Cllr John Leahy, who works as an auctioneer, revealed that a buyer plans to invest in the property.
Inchmore House, which is just off the Tullamore road outside Clara, is a protected structure, a status which restricts the renovation works which its owner can carry out.
Cllr Leahy was speaking at a meeting of Offaly County Council where councillors were told the current owner, Aidan Leonard, wished to remove the house from the protected structures list, a move which was opposed by the council executive.
“I do know it's going to be changing ownership and the person who buys it wants to maintain the protected status on it and has the money to invest in it to bring it back to former glory,” said Cllr Leahy.
The Independent councillor from Kilcormac works as an auctioneer and he stressed there was “no conflict of interest” in his remarks and that he was only seeking to bring information after two other councillors, Cllr Frank Moran and Cllr Ken Smollen, had called for the property to be delisted.
Cllr Moran said a picture of the house which is included in the draft county development plan is “very conservative” compared to what he had seen a few months earlier.
“It's absolutely falling down. It's been raided on so many occasions with regards to thefts,” the Fianna Fail councillor said.
Speaking during a meeting held remotely through Zoom, Cllr Moran said the council should engage with Mr Leonard before retaining the property's protected status.

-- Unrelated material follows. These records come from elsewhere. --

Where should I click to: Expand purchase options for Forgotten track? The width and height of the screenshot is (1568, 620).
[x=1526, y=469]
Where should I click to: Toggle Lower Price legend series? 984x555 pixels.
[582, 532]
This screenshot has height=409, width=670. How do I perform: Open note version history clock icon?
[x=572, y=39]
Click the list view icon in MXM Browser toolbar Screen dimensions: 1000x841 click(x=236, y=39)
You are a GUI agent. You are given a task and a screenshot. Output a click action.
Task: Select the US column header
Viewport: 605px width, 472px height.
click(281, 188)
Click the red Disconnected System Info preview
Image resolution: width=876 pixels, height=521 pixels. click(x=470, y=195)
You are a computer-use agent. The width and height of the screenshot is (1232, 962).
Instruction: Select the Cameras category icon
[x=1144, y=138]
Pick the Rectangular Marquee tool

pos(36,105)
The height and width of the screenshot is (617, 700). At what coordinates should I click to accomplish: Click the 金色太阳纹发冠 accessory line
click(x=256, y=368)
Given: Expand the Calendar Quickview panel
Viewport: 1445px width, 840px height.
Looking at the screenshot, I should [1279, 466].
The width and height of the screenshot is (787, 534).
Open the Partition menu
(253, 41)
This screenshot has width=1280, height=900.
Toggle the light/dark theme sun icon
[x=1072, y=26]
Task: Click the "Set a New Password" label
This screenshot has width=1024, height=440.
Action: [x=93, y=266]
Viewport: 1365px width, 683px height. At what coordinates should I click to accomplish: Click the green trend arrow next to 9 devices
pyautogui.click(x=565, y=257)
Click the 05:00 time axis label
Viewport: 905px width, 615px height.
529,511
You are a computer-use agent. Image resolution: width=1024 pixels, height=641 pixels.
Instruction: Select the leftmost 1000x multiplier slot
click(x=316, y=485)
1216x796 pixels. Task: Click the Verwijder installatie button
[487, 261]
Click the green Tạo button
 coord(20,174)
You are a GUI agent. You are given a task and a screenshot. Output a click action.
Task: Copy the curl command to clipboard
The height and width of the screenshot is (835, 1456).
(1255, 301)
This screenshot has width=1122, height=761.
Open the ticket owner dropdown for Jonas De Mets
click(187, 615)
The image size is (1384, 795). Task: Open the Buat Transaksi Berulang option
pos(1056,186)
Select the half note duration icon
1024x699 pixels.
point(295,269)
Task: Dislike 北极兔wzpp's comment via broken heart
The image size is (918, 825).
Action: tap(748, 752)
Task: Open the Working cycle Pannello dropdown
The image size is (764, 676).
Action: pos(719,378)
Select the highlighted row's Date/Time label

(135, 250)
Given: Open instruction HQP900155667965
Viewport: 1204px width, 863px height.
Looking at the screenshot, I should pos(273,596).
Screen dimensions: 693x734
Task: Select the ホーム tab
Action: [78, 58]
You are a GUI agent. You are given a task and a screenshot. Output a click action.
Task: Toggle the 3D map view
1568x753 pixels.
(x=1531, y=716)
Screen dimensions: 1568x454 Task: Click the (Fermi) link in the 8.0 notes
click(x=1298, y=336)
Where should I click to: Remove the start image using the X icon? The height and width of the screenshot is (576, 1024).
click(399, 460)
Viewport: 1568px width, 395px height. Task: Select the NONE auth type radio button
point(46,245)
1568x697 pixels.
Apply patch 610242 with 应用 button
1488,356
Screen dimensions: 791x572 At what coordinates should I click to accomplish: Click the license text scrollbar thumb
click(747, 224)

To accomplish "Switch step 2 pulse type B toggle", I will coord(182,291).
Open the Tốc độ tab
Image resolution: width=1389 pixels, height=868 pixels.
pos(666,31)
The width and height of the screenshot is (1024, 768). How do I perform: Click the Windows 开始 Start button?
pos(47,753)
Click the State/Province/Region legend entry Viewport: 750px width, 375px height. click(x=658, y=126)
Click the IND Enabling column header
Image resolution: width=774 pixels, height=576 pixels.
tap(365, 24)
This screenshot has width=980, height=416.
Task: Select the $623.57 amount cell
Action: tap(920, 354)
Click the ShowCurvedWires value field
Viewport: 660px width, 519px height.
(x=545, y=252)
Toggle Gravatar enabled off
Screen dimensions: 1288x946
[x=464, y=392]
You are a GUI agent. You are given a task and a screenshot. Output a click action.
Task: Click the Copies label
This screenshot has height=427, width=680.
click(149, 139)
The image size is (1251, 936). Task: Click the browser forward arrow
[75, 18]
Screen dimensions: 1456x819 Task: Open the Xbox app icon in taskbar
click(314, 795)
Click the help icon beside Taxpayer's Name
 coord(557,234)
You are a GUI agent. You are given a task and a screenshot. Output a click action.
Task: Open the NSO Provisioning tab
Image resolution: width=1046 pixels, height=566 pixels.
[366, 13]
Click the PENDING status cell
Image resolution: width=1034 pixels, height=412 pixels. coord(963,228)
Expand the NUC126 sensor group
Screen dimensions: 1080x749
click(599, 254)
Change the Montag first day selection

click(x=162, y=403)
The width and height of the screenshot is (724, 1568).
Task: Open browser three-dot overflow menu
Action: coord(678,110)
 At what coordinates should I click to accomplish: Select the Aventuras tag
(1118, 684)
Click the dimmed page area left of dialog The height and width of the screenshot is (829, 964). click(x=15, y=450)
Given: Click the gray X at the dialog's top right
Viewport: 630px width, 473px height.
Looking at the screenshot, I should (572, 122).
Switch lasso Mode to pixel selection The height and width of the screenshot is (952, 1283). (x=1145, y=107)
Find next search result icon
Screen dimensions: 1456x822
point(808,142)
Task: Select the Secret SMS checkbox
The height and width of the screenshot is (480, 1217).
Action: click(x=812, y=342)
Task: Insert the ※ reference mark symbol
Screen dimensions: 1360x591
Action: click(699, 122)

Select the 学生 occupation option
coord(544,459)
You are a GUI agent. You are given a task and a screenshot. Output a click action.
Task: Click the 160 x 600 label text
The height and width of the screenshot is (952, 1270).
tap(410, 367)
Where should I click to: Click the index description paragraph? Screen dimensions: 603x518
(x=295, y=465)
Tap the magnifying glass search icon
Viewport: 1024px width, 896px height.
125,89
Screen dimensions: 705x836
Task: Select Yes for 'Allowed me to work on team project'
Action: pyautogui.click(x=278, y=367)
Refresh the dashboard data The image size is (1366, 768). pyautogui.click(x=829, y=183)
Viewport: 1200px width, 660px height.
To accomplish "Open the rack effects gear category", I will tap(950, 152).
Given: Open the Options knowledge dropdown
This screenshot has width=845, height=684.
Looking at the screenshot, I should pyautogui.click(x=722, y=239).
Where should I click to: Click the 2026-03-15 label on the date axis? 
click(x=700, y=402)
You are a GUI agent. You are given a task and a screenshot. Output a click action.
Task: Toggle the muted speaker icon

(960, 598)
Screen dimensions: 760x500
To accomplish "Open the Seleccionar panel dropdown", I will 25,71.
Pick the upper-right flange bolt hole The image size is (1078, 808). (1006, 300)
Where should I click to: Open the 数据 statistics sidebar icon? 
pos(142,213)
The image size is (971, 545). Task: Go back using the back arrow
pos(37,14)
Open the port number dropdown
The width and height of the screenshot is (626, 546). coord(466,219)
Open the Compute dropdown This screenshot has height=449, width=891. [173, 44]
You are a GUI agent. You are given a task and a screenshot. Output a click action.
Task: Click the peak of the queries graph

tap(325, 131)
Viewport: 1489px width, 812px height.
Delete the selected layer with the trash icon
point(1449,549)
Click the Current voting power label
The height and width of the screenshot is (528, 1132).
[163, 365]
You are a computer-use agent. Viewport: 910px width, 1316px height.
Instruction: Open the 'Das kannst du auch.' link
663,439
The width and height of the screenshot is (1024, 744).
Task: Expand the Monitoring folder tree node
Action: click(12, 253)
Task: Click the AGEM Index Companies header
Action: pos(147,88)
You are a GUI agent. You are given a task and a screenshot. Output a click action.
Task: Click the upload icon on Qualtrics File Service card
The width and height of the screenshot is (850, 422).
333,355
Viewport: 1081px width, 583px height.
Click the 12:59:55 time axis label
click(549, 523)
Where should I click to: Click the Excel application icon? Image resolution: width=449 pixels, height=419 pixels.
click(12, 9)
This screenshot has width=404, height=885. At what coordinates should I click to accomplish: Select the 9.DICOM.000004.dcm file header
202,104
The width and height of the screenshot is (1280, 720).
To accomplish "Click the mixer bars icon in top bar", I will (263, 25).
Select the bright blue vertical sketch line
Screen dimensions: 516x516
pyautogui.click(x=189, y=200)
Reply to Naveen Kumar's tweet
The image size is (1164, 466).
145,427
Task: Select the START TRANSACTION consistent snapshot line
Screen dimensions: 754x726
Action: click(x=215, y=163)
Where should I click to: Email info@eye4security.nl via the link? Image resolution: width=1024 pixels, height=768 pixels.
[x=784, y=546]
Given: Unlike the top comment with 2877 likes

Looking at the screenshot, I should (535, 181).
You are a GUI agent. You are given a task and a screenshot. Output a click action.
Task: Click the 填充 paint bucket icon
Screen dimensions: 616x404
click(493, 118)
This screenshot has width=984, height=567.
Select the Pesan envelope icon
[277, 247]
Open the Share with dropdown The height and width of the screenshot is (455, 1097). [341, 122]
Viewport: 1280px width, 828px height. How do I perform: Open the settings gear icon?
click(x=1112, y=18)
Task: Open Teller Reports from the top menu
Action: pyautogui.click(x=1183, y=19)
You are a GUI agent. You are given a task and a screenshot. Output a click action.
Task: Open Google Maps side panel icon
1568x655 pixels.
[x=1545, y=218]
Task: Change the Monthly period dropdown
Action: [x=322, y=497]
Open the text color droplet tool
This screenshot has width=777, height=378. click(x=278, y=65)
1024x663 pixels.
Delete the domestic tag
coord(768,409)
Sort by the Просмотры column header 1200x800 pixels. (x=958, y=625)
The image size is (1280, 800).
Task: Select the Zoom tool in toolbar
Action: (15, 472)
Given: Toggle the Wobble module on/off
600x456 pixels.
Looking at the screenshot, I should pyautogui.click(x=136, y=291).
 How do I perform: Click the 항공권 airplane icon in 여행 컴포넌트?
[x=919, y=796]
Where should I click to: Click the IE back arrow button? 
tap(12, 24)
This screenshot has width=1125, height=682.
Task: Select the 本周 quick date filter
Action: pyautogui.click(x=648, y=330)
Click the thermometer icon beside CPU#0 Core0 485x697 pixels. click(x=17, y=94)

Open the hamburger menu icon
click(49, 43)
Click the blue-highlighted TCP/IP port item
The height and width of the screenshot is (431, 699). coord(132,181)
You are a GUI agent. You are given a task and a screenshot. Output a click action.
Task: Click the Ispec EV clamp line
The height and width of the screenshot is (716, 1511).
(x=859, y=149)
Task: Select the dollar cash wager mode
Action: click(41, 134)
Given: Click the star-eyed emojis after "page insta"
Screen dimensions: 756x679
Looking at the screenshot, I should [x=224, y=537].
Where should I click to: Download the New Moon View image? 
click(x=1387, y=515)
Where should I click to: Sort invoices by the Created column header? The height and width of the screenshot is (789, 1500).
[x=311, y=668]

He said several different developments had been mooted for the whole site, which he estimated spanned up to 30 or 40 acres beside the river Brosna, and he described the house as an “absolute eyesore”.
Cllr Moran was supported by Cllr Ken Smollen, Independent, who said the house was a “derelict and abandoned” building and he would be worried if it was retained on the protected structures list.
Rachel McKenna, county architect, said the council had a budget of €650,000 for work on protected structures and removing Inchmore House from the list would make it ineligible for grant-aid.
Cllr Moran responded: “€650,000? That wouldn't even do the foundation of what's going on with that particular site.”
Cllr Moran said while he was delighted to hear there could be a potential buyer he nonetheless proposed it be removed from the list.
Cllr Leahy then disclosed that he had spoken to Mr Leonard and had been told by the current owner that he wanted it retained on the protected structures list.
Removing it would “scupper the plans that are currently happening in the private market” and “restrict the future owners in terms of grants”.
Cllr Moran then agreed that its status remain unchanged.
According to the National Inventory of Architectural Heritage (NIAH), Inchmore House was built in about 1860 for the Goodbody family.
A two-storey over basement dwelling, it has a former double-height church to its rear and is rated as of regional status in the NIAH hierarchy, where international and national are the highest rankings.
When it was run by the Franciscan order it was known as St Anthony's College. The school closed in 1990 and the house and land were later sold.
The property is steeped in history and once played host to Robert Goodbody’s friend and business partner Marconi for 12 months while he was perfecting the telegram and it is believed the Marconi Wireless Telecom Company was formed in the front room of Inchmore House after Marconi’s first successful product testing.
When it was put on the market early last year the vendors indicated its accommodation ran to some 20,000 square feet.